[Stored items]
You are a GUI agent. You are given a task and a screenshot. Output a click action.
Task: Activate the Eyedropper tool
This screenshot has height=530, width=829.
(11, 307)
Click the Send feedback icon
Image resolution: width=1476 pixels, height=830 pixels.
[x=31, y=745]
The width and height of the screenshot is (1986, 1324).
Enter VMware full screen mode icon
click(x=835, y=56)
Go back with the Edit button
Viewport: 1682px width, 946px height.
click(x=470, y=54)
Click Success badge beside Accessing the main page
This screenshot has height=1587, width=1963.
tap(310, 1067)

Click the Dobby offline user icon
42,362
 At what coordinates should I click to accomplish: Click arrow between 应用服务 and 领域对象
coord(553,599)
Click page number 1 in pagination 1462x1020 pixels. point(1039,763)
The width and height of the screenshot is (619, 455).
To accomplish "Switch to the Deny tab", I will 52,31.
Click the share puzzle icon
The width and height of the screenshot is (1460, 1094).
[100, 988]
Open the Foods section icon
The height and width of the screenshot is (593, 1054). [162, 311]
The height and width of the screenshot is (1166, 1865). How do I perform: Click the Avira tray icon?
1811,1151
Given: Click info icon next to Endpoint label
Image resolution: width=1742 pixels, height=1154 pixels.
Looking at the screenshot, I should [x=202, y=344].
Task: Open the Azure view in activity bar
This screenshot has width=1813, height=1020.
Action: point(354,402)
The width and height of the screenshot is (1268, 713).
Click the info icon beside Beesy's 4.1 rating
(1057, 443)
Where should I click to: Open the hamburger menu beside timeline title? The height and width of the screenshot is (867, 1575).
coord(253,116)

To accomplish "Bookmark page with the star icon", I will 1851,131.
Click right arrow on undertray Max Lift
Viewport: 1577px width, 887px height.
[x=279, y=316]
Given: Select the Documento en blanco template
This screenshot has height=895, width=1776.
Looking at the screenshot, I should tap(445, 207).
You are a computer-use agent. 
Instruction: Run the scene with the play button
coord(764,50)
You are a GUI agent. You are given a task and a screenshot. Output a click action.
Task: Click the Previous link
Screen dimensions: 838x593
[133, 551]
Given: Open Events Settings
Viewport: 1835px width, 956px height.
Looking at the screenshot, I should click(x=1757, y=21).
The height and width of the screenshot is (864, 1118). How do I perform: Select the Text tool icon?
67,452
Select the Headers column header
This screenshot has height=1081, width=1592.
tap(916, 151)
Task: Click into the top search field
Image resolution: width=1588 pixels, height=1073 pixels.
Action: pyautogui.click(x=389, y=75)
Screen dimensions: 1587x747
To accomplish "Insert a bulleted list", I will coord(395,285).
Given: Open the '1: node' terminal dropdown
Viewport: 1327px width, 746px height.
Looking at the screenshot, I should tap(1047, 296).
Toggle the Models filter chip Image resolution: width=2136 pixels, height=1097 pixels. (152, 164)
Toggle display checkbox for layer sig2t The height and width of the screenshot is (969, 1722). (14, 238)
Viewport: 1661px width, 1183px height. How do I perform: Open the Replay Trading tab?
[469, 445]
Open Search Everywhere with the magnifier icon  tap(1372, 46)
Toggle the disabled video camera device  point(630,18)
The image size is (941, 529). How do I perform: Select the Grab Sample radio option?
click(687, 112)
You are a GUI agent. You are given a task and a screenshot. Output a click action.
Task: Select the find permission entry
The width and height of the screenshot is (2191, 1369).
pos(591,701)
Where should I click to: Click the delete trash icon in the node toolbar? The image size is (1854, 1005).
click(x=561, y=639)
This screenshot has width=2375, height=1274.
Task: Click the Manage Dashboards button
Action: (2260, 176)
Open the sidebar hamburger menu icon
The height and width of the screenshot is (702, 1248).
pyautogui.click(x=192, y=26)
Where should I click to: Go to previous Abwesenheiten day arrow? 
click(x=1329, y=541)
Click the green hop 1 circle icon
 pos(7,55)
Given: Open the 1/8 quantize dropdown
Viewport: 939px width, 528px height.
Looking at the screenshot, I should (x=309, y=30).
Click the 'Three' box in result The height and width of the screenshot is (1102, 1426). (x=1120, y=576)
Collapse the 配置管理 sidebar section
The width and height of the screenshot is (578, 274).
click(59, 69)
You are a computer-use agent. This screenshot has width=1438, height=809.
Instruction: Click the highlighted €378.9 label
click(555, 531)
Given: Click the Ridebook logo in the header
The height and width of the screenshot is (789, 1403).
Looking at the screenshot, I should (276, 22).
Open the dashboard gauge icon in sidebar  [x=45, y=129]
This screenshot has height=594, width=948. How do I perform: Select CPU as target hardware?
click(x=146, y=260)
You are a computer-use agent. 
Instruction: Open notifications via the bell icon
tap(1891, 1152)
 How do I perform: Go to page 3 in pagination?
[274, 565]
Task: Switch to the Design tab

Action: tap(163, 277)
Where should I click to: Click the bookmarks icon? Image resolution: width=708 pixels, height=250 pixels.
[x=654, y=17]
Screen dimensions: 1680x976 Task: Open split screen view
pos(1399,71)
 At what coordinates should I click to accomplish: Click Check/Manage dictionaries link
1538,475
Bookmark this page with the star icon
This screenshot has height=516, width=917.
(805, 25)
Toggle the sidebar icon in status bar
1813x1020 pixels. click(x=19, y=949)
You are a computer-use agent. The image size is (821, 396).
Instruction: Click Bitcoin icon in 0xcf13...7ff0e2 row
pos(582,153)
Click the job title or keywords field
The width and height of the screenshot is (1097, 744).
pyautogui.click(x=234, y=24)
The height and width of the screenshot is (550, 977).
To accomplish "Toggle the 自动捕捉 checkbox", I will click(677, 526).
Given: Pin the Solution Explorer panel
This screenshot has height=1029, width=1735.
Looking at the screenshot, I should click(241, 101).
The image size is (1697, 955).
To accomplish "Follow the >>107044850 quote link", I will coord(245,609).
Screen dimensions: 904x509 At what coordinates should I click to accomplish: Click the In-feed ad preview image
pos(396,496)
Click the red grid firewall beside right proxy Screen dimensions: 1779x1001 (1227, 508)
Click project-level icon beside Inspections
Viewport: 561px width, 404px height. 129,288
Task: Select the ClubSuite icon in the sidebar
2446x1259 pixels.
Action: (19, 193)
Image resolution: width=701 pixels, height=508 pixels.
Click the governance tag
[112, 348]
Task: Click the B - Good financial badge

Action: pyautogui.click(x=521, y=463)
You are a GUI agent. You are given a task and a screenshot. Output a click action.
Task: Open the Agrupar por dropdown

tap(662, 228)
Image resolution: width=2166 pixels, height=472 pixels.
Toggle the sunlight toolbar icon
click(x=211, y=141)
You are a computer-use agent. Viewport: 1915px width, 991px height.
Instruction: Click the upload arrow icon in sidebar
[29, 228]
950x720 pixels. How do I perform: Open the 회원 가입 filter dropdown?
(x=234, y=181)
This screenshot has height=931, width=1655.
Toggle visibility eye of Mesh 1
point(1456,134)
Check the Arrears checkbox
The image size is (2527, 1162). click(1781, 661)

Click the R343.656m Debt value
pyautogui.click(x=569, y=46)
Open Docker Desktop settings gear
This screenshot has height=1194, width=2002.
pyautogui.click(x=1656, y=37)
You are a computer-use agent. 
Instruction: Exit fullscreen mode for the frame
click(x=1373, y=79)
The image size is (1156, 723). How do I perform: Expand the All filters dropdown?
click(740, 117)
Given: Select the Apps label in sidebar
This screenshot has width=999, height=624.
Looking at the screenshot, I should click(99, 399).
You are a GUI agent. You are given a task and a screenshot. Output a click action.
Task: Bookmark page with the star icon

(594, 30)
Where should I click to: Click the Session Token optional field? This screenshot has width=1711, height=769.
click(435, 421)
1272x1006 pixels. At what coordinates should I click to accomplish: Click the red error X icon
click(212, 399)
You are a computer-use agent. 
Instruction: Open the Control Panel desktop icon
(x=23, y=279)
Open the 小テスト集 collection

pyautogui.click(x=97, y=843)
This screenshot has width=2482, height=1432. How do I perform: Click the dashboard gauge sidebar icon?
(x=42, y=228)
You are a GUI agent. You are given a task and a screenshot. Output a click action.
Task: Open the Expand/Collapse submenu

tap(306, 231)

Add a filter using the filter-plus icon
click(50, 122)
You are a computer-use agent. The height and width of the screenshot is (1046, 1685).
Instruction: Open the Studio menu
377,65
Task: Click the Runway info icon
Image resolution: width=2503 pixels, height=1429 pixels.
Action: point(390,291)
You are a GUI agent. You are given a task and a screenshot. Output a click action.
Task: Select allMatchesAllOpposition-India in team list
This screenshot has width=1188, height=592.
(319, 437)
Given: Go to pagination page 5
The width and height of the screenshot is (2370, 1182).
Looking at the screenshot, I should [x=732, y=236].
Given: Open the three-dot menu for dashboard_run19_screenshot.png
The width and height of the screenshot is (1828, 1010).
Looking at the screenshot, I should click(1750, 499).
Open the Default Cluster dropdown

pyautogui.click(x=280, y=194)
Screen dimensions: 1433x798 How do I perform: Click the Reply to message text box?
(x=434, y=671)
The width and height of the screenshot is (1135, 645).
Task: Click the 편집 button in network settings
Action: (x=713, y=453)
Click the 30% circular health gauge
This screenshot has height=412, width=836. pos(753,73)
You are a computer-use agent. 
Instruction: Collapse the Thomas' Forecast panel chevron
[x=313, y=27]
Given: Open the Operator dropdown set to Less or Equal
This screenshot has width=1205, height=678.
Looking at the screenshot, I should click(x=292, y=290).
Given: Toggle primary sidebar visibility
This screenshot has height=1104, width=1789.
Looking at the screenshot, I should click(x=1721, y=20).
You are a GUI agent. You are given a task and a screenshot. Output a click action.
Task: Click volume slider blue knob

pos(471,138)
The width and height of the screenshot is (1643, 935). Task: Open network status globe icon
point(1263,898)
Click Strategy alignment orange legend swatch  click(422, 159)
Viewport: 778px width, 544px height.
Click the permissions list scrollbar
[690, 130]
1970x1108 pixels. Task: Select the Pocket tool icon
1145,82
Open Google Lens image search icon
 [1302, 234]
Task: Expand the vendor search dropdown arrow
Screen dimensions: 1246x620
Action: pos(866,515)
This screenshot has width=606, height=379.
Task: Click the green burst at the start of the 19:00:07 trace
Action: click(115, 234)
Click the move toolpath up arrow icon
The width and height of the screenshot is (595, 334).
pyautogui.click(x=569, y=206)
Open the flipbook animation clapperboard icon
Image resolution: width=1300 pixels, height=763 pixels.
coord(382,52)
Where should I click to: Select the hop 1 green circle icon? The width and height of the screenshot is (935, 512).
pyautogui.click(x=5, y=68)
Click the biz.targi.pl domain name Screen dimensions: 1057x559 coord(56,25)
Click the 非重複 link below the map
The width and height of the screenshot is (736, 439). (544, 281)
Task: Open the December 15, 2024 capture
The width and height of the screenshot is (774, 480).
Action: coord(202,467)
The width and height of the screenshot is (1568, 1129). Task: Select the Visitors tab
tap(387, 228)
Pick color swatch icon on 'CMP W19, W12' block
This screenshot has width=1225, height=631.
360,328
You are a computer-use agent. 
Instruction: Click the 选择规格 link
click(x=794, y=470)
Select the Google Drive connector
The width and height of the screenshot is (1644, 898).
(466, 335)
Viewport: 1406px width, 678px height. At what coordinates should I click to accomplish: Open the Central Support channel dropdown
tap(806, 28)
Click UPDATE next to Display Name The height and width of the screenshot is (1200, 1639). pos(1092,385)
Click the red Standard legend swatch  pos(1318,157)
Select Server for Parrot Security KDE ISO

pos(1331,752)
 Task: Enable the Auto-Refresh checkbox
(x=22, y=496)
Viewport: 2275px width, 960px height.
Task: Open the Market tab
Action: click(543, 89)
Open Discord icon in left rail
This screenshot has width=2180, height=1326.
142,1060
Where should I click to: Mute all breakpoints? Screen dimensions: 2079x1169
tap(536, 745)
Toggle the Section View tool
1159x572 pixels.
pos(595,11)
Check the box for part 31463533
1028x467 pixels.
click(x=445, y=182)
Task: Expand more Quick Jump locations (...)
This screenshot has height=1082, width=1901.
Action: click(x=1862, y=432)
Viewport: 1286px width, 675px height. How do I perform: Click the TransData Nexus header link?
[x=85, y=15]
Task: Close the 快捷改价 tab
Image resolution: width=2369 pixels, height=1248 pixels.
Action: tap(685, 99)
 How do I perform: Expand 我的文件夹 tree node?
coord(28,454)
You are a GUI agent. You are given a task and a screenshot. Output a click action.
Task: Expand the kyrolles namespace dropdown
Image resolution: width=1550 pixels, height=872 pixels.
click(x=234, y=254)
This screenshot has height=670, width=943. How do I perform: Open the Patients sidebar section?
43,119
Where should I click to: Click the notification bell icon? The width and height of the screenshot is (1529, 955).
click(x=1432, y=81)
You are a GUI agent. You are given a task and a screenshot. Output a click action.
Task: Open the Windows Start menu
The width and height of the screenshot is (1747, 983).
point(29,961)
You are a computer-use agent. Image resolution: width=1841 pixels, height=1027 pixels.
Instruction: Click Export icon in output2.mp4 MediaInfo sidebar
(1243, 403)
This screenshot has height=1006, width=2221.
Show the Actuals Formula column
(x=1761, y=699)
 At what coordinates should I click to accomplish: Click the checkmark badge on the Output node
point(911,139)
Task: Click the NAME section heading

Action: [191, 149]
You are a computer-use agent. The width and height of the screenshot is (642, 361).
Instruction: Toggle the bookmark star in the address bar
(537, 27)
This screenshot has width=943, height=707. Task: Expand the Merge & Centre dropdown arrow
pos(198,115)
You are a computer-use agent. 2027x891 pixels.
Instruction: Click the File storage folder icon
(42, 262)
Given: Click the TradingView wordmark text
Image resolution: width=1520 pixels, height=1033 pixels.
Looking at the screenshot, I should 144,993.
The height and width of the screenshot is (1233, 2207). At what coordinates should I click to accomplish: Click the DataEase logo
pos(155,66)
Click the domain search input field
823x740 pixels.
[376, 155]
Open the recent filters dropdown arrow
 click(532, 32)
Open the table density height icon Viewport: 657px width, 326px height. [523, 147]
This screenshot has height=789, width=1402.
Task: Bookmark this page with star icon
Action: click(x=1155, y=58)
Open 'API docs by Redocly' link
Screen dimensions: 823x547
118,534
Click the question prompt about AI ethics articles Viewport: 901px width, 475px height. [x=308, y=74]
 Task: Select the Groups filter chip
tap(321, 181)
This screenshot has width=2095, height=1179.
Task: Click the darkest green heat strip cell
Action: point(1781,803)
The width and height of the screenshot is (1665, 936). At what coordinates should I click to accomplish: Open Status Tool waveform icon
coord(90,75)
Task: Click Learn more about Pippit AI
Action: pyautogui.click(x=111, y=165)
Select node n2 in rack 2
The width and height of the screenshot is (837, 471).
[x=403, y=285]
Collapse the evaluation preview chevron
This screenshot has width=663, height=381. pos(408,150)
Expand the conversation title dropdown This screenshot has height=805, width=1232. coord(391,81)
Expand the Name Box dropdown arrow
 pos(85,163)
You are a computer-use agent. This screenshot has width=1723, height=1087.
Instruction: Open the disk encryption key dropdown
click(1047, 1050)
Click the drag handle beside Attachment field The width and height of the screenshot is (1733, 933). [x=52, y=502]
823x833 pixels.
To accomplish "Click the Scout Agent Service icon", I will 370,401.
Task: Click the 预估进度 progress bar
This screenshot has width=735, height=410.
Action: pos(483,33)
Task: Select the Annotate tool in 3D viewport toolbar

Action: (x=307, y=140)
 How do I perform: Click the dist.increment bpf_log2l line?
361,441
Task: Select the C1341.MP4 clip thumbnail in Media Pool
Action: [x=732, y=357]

YOUR OBJECTIVE =
The answer must hold exactly the lines of the entries above, from the first line through the line that contains "Task: Activate the Eyedropper tool", and no others.

THE COMPLETED TASK =
You are a GUI agent. You are given a task and a screenshot. Output a click action.
Task: Activate the Eyedropper tool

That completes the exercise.